Before finishing up my third term in Bhutan I had an obligation to train spa staff in Gangtey and Bumthang. I hadn't been to Gangtey since early March and was happy to explore the valley a little more as well as relaxing in a traditional hot stone bath, something I had never done before but referred many people to with positive feedback in return.  On my first day there I was treated to go try out a farmhouse we used to use for lunches that had revamped some things and wanted feedback on it.  So I was "forced" to eat local food and try some new things and some old familiar ones.  Though not as delicious as the farmhouse we use in Bumthang, it was still charming.  We took a longer roundabout way back by walking  through the valley instead of driving back on the road.  I did my training when I got back to the lodge and then was whisked away to my hot stone bath.  Truly an exquisite setup and phenomenal experience, as with most of the things Aman does. Tucked inside right next to a traditional potato shed is the tub.  Big stones are heated on a fire and when ready placed slowly into a side compartment.

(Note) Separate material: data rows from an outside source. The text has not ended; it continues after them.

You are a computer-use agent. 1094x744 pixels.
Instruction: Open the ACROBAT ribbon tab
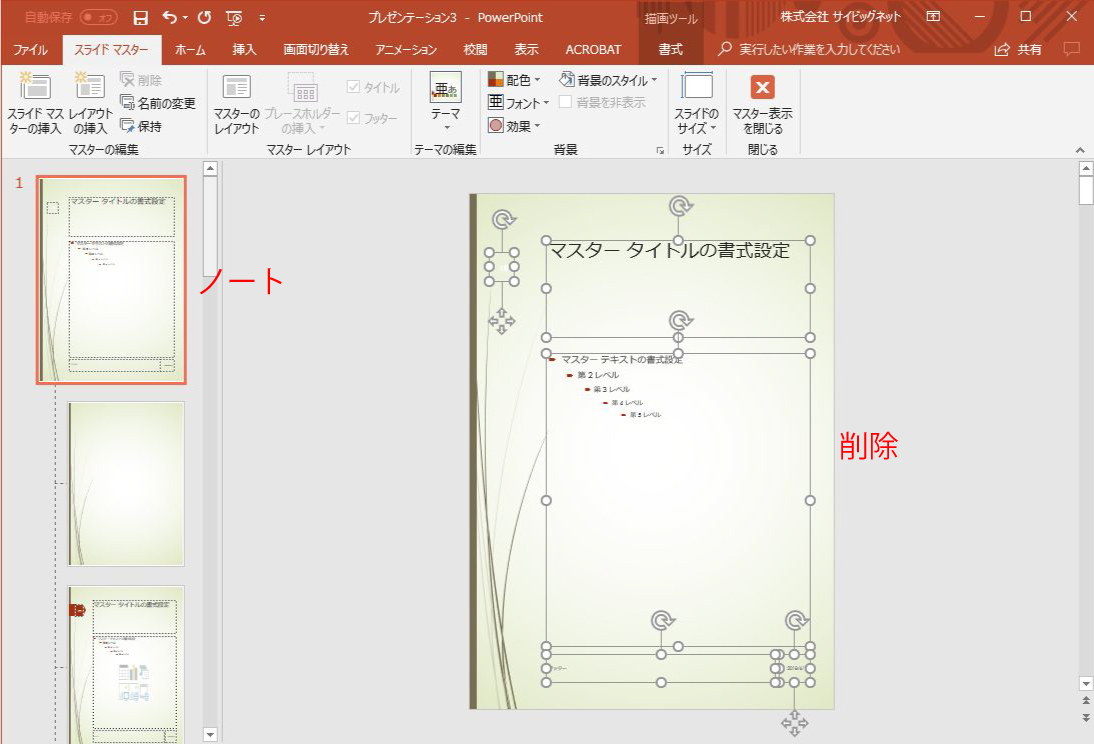[593, 48]
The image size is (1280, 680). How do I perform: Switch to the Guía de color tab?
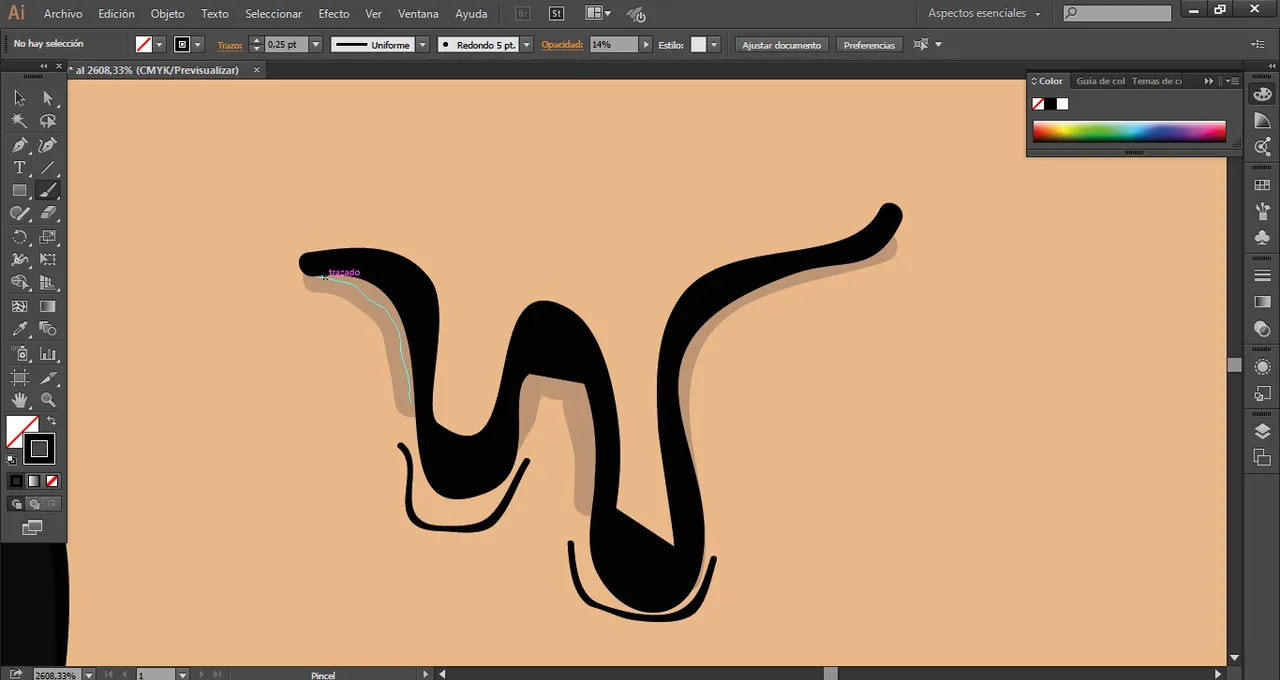tap(1100, 81)
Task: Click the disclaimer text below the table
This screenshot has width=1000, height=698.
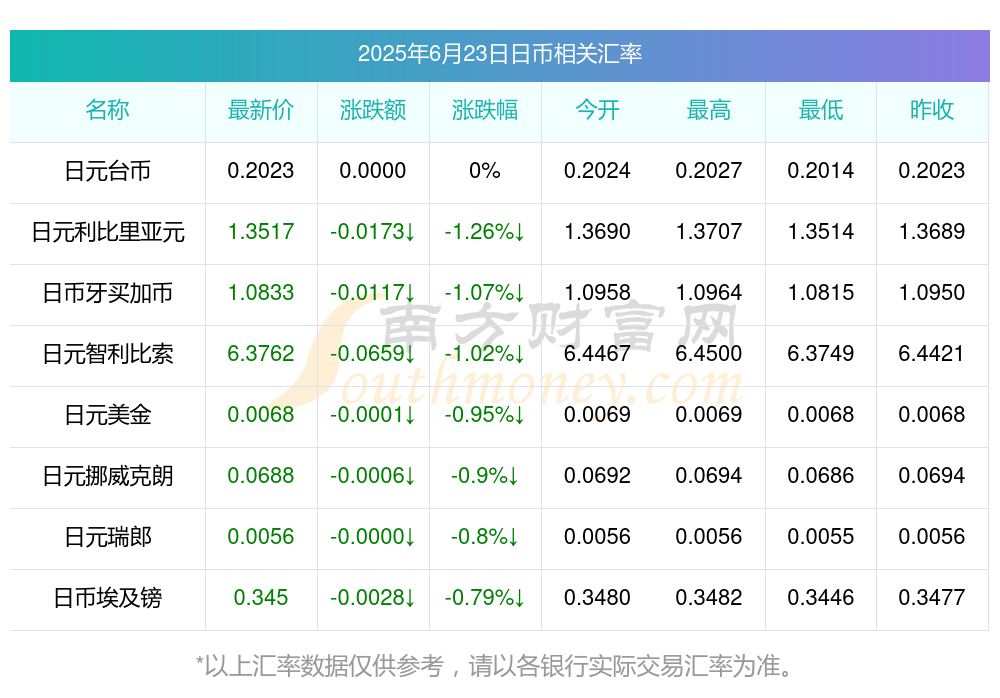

Local herbs are soaking in the pool to disperse their natural remedies. Outside just below, cows are grazing. In front is a long valley corridor where the sun soon begins to set through. Nightfall slowly creeps in and before you know it, it's pitch black and (if there aren't clouds) stars shine above.  One little mistake I made was to not get out more frequently. I did make sure to drink lots of water but exiting every 15minutes is also helpful. I got up to pee after about 90 minutes and while urinating I fainted, hitting my head on a stone behind me (and subsequently twisting some leg muscles which took me out of my yoga practice for nearly a month). Hitting my head on the stone woke me up, and though I was dazed, confused and in some pain I couldn't help but laugh at my situation.  When I was ok and less dizzy I got back into the tub and soaked for another 90 minutes or so. Hoping it would heal my leg, as well as sitting in the bath just feels really great.

The following day on my way back to Thimphu I was fortunate enough to see a beautiful deer hopping along the road. It was too difficult to get a photo but I was excited as it was my first dear seen in Bhutan.  Also we came across some langurs playing in the road, and those things just look so cool.